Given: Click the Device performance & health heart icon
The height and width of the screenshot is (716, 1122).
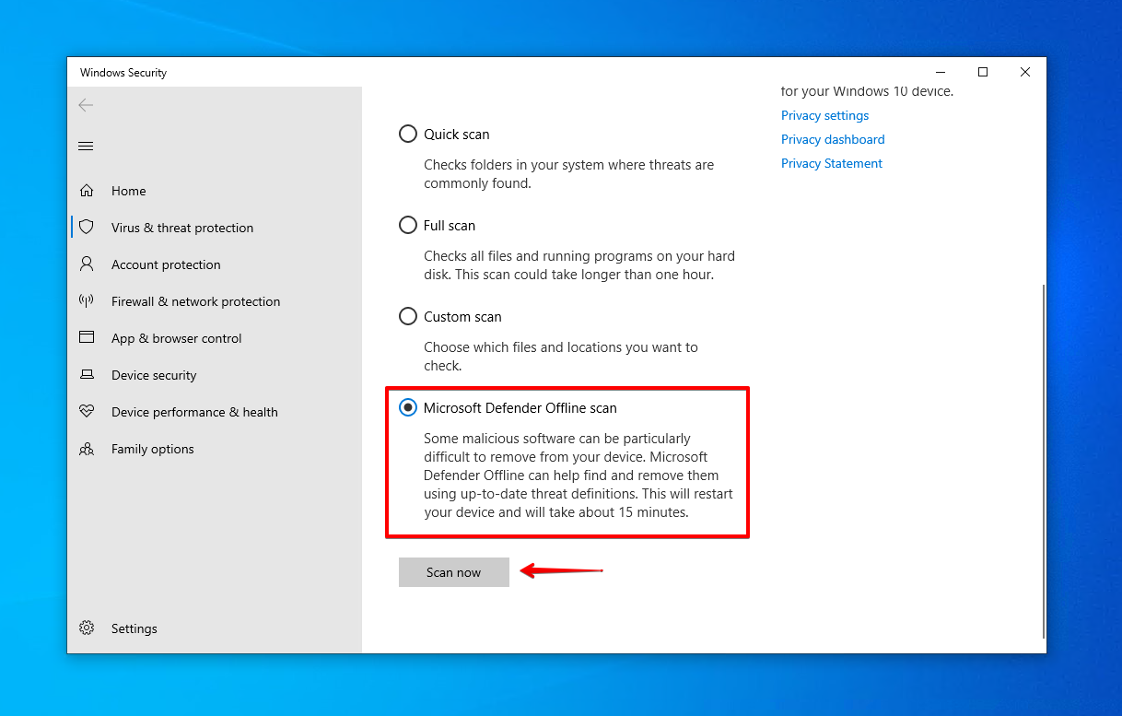Looking at the screenshot, I should click(87, 412).
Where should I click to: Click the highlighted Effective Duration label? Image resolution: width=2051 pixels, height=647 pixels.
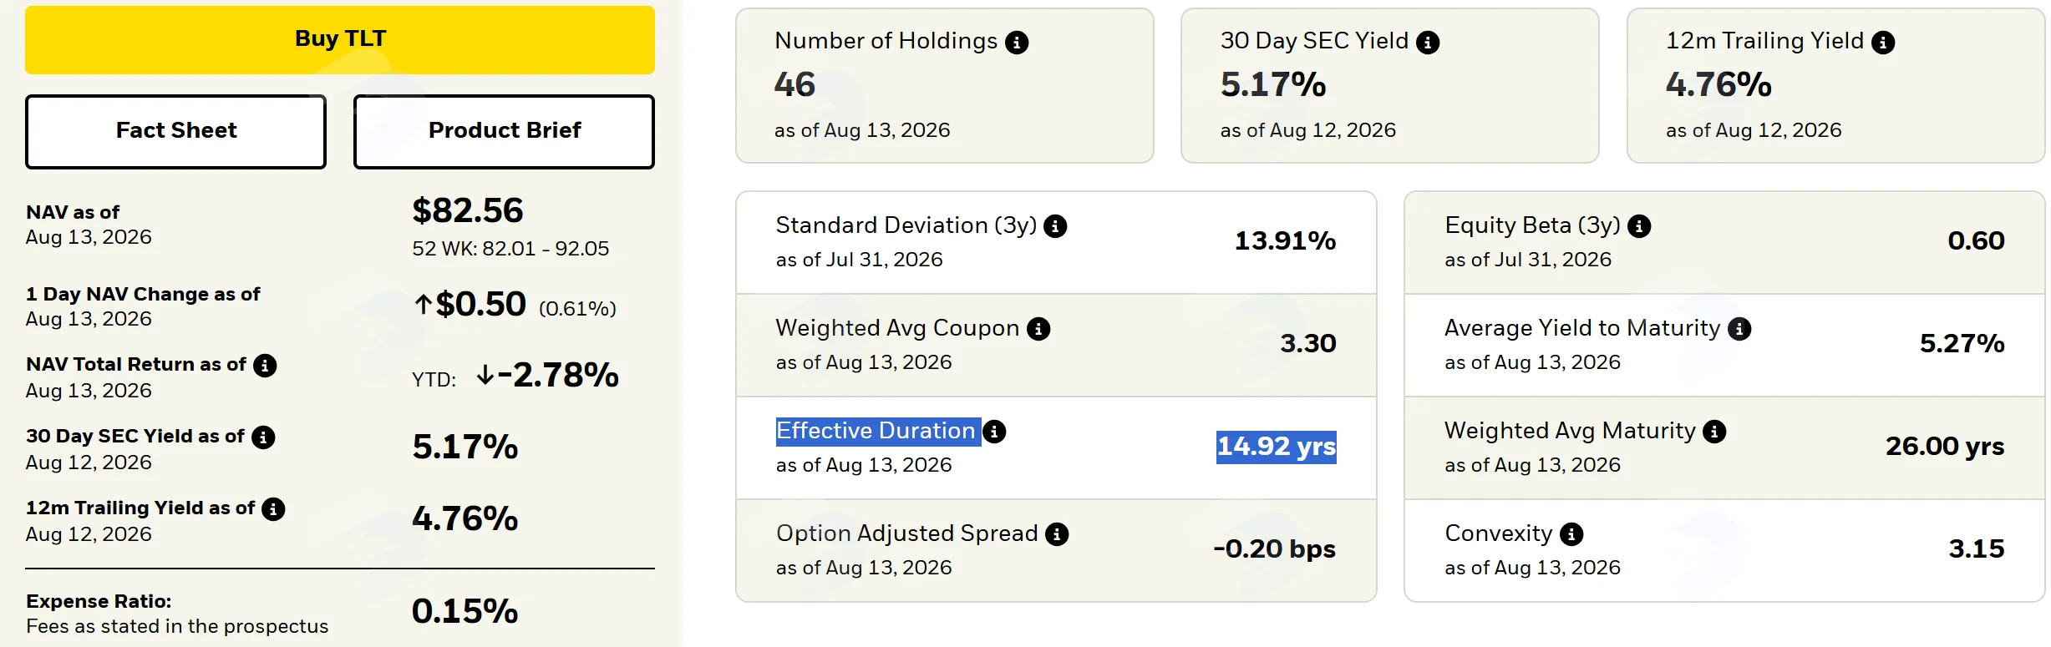(x=877, y=432)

::::::::::

● **TASK PROMPT**: Output every record exactly, minus the pictures.

● **RESULT FOR THIS TASK**:
Given: Click the Device performance & health heart icon
The height and width of the screenshot is (716, 1122).
Looking at the screenshot, I should click(87, 412).
Where should I click to: Click the highlighted Effective Duration label? Image resolution: width=2051 pixels, height=647 pixels.
(x=877, y=432)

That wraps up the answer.